EXTRACT:
Cancer prevention is possible in some small animal species, but veterinary checkups are a must for all.

By Angela Pham

small animal cancer xray
The xray reveals where possible cancerous areas may be in your small animal.

When a male hamster was recently brought into a San Diego, California, veterinary clinic and diagnosed with a glandular tumor in his cheek pouch, his owners didn't hesitate to say, "OK. Let's take it out." With treatment and hospitalization time, the medical bill rang up to about $600 — all for a little hamster whose original purchase cost probably didn't exceed $15.

This kind of devotion to helping pets become free from cancer is not uncommon among small animal owners, said Jeffrey Jenkins, DVM, the veterinarian at the Avian and Exotic Animal Hospital who treated the hamster. Despite their small size, these pets are given full attention by both pet owners and veterinarians when cancer strikes.

Unfortunately, with some species of small mammals, cancer can strike unpredictably and can be difficult to treat. Certain species are more prone to cancer than others because of genetics and a history of inbreeding in the species, said Dr. Gregory Rich, DVM, of the West Esplanade Veterinary Clinic in Metairie, Louisiana. But other factors, such as sex, tumor location and nutrition can also play a role in whether or not a cancer forms and spreads in a small animal. Owners must stay informed about their particular pet's species and recognize the best ways to prevent and treat cancers in their small animals to help ensure their pets stay healthy and happy throughout their lives.

Dr. Rich said ferrets are more prone to cancer than any other species of animal that he deals with at his clinic.

He said he deals with a ferret with either insulin-secreting cancer of the pancreas or adrenal gland cancer at least once a week. Lymphoid tumors also occur frequently in ferret species.

Such cancers are "very, very common" among ferrets, agreed Laurie Hess, DVM, an avian and exotic species veterinarian in New York. Insulin-secreting tumors produce excess amounts of insulin that causes low blood sugars, and adrenal gland tumors produce hormones that cause hair loss and suppression of bone marrow. In male ferrets, adrenal gland tumors can enlarge the prostate and block their ability to urinate, Hess said.

Jenkins said that while cancer is prevalent in ferrets, removal of tumors is generally successful in treating the cancer. Adrenal gland cancer is very treatable through surgery and removal of the diseased or cancerous adrenal gland, and lymphoid cancer is responsive to intravenous and oral chemotherapy, Rich added.

Although genetics are often the prime culprit, neutering a ferret at a young age may help prevent cancerous tumors from forming, Hess said. Most of all, regular preventive checkups with veterinarians is the best way to catch cancers while they are still easily treated.

Rodents such as mice, rats and hamsters are typically fairly prone to cancer, although Rich said it is uncommon in gerbils.

Dataset records:
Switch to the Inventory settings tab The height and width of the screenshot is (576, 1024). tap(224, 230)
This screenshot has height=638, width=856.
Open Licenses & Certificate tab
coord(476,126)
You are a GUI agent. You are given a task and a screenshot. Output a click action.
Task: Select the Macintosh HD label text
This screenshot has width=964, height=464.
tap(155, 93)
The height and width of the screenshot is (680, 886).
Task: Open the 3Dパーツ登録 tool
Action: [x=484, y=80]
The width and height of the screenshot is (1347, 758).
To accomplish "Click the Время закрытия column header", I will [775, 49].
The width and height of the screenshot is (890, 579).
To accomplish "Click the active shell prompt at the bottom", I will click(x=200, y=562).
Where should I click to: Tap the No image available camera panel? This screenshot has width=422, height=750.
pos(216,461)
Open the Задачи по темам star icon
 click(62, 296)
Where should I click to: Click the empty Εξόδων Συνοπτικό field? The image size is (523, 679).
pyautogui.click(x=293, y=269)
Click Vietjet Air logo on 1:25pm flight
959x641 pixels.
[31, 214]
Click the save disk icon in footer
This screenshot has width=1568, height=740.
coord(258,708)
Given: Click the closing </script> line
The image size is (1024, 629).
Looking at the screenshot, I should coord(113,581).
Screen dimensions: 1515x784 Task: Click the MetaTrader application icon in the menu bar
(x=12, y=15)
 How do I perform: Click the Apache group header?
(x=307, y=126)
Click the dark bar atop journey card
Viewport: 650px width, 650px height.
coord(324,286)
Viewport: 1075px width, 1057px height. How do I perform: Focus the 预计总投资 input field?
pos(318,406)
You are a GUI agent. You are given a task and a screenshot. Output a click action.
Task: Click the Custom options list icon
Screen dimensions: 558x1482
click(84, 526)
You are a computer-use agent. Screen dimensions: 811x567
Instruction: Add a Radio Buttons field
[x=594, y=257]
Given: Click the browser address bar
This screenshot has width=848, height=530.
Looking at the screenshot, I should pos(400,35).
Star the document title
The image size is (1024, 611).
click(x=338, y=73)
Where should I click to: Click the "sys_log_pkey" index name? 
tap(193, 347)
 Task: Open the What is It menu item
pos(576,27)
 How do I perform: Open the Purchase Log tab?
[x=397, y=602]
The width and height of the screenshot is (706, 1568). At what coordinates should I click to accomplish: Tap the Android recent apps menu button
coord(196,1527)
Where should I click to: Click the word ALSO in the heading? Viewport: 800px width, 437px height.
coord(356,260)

REQUIRED WORK:
Transcribe the passage of the small-animal cancer article starting at "Although genetics are" and ending at "still easily treated.".

RESULT:
Although genetics are often the prime culprit, neutering a ferret at a young age may help prevent cancerous tumors from forming, Hess said. Most of all, regular preventive checkups with veterinarians is the best way to catch cancers while they are still easily treated.